1. Eczaneye Geri Verme:
Son kullanma tarihi geçmiş ilaçları, yerel eczanelere geri verebilirsiniz. Birçok eczane, kullanılmamış veya son kullanma tarihi geçmiş ilaçları kabul eder ve bu ilaçları uygun bir şekilde imha ederler. Bu, ilaçların çevreye zarar vermesini önlemek için güvenli bir seçenektir.
2. İlaç Geri Dönüşüm Programlarına Katılma:
Bazı bölgelerde ilaç geri dönüşüm programları bulunabilir. Bu programlar, son kullanma tarihi geçmiş ilaçları toplamak ve düzgün bir şekilde imha etmek amacıyla oluşturulmuştur. Yerel sağlık kuruluşları veya çevre koruma ajansları bu programlara katılım hakkında bilgi sağlayabilirler.
3. İlaçları Kendi Başınıza İmha Etmeme:
Son kullanma tarihi geçmiş ilaçları tuvalet veya lavaboya atmayın. Ayrıca, bu ilaçları ev çöpünün içine de atmamalısınız. Bu yöntemler, ilaçların çevreye karışmasına ve su kaynaklarına zarar vermesine yol açabilir.
4. İlaçları Karıştırmama:
Birden fazla son kullanma tarihi geçmiş ilaç varsa, bu ilaçları karıştırmayın. Her ilaç farklı kimyasal bileşenlere sahip olabilir ve karıştırma istenmeyen reaksiyonlara yol açabilir.

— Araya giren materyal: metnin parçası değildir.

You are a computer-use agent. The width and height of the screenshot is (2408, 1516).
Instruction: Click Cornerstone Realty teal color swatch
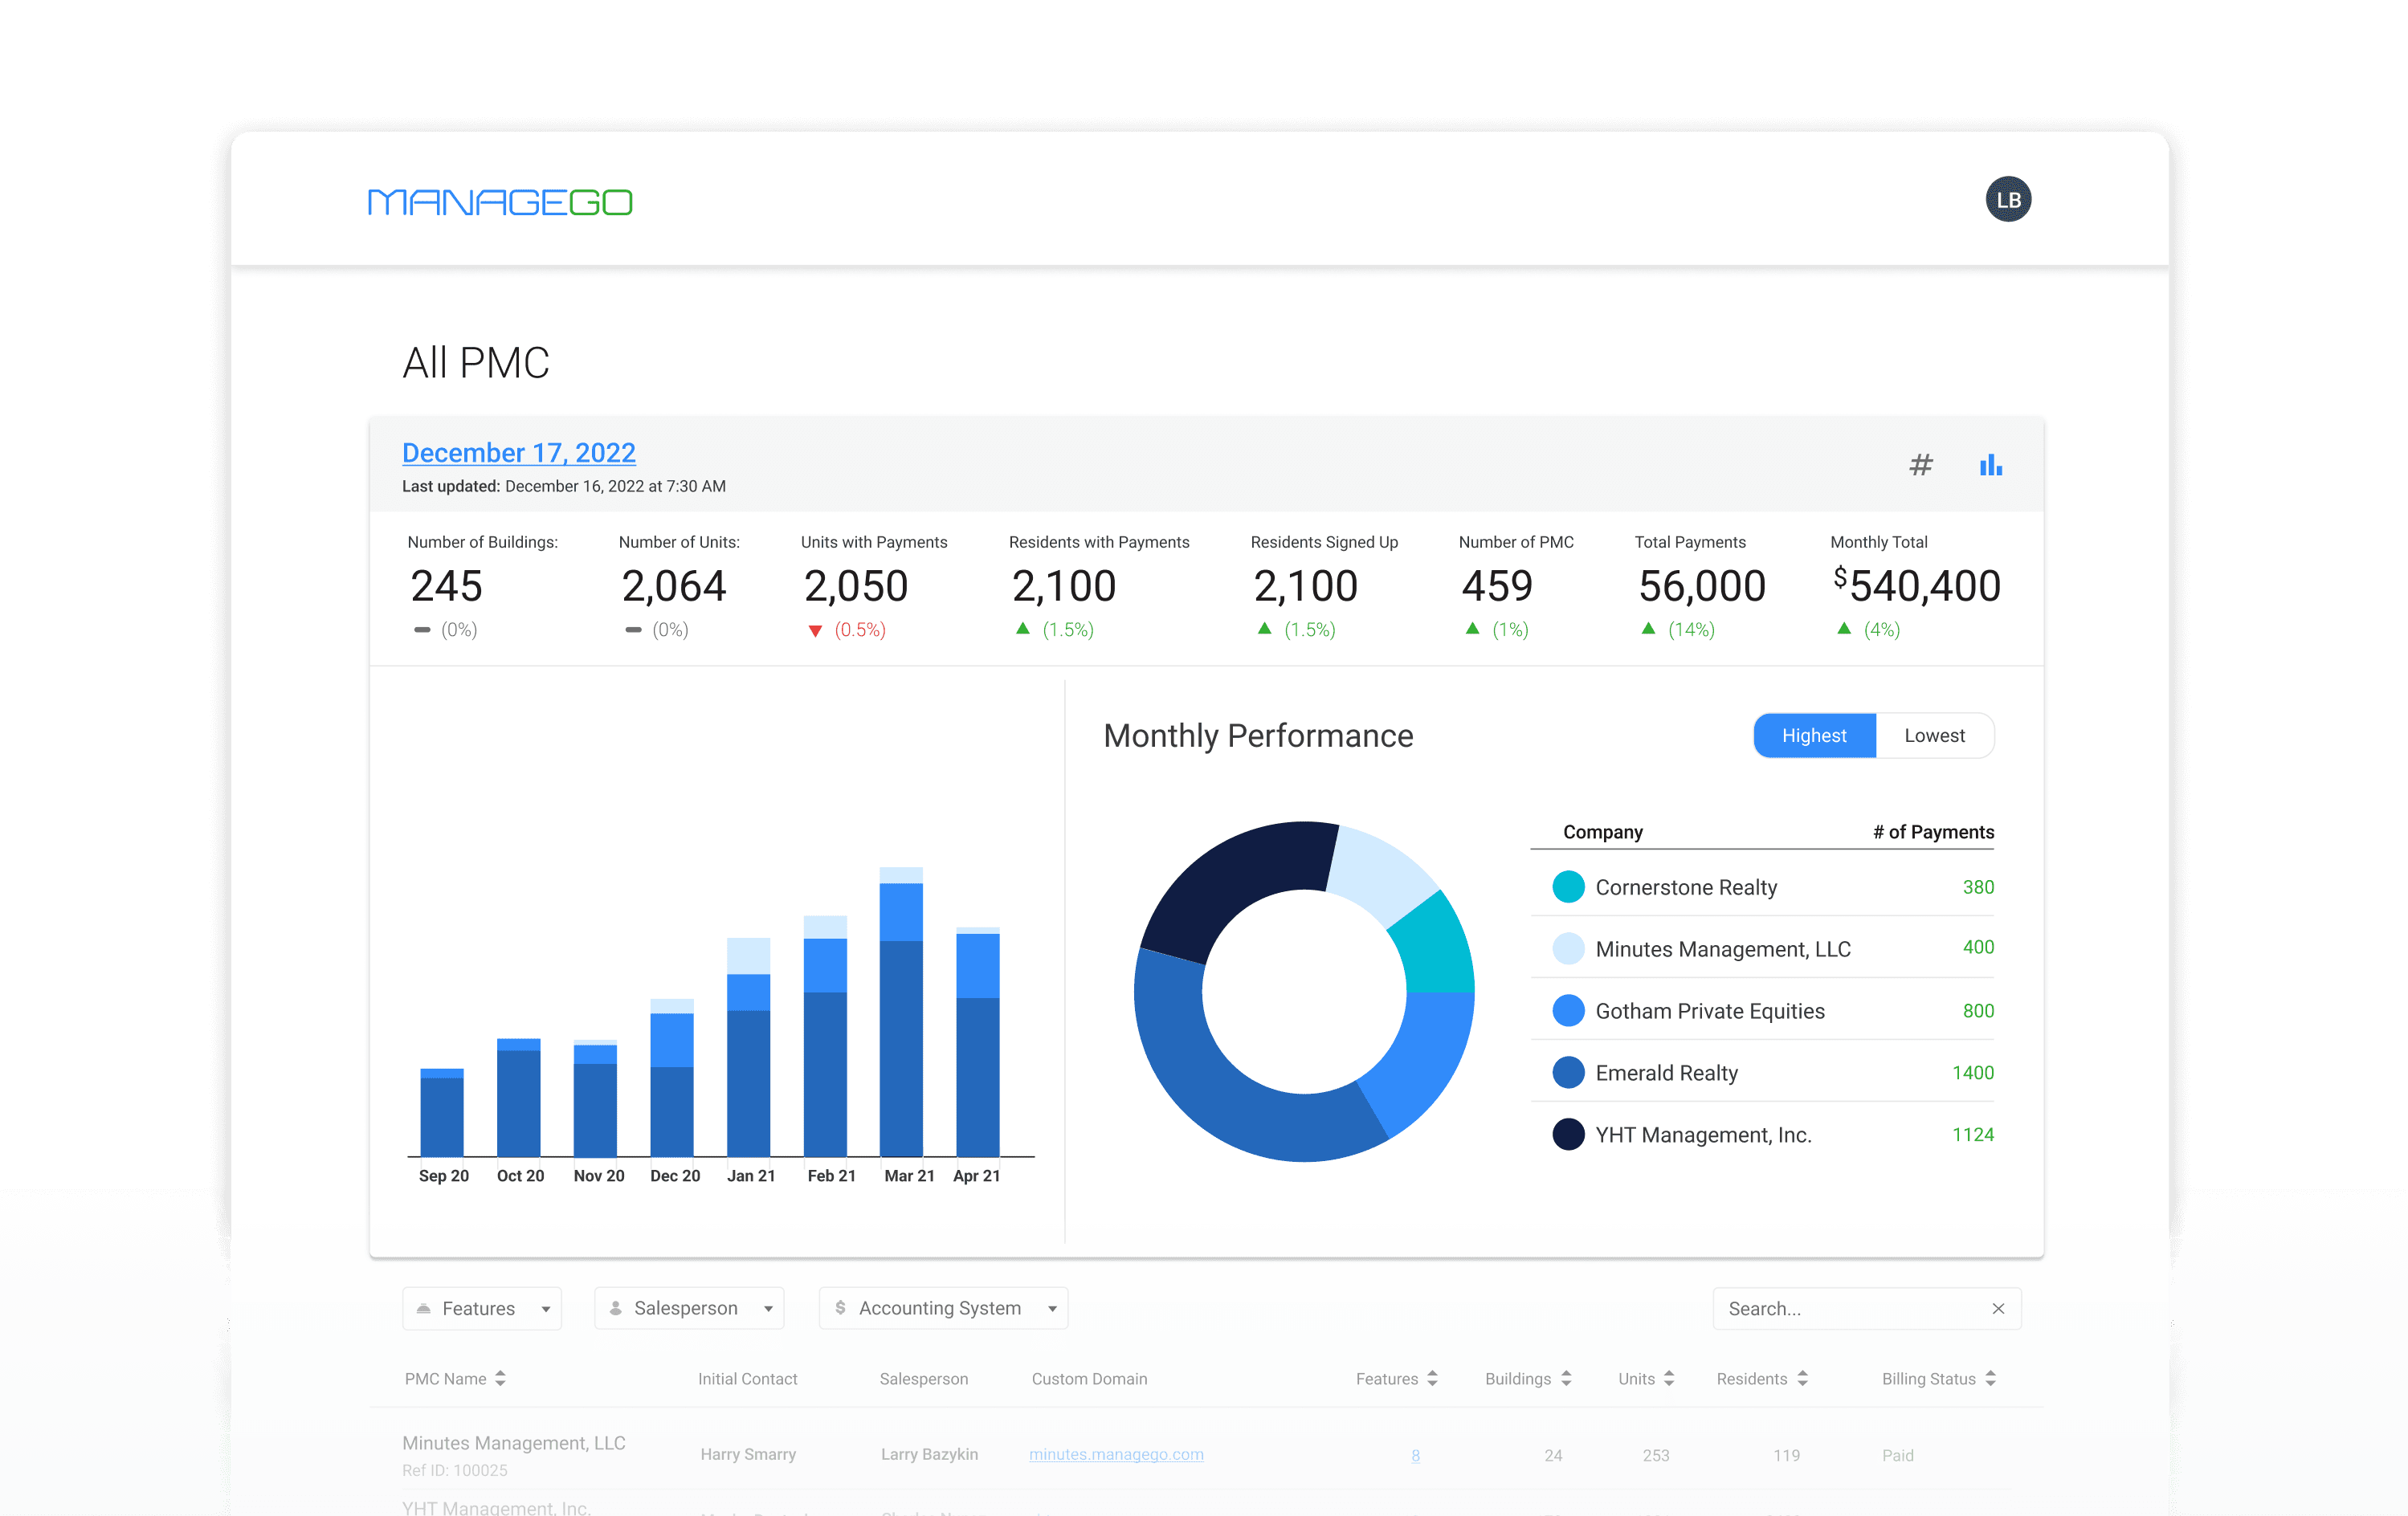click(1568, 887)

5. Ambalajları İyi Kapatma:
İlaçları çöpe attığınızda, ambalajlarını iyi bir şekilde kapatmaya özen gösterin. Bu, ilaçların çevreye yayılmasını önler.
6. Çocuklardan Uzak Tutma:
Son kullanma tarihi geçmiş ilaçları çocukların ulaşabileceği yerlerde bırakmaktan kaçının. Güvenli bir şekilde saklayın ve çocukların erişimini engelleyin.
Sonuç olarak, son kullanma tarihi geçmiş ilaçların doğru bir şekilde imha edilmesi sağlık, çevre ve toplum sağlığı için önemlidir. Yukarıdaki yönergeleri takip ederek, bu ilaçları güvenli bir şekilde ortadan kaldırabilirsiniz. Ayrıca, yerel eczaneler veya çevre kuruluşlarıyla iletişim kurarak ilaçlarınızı nasıl doğru bir şekilde imha edeceğiniz hakkında daha fazla bilgi alabilirsiniz.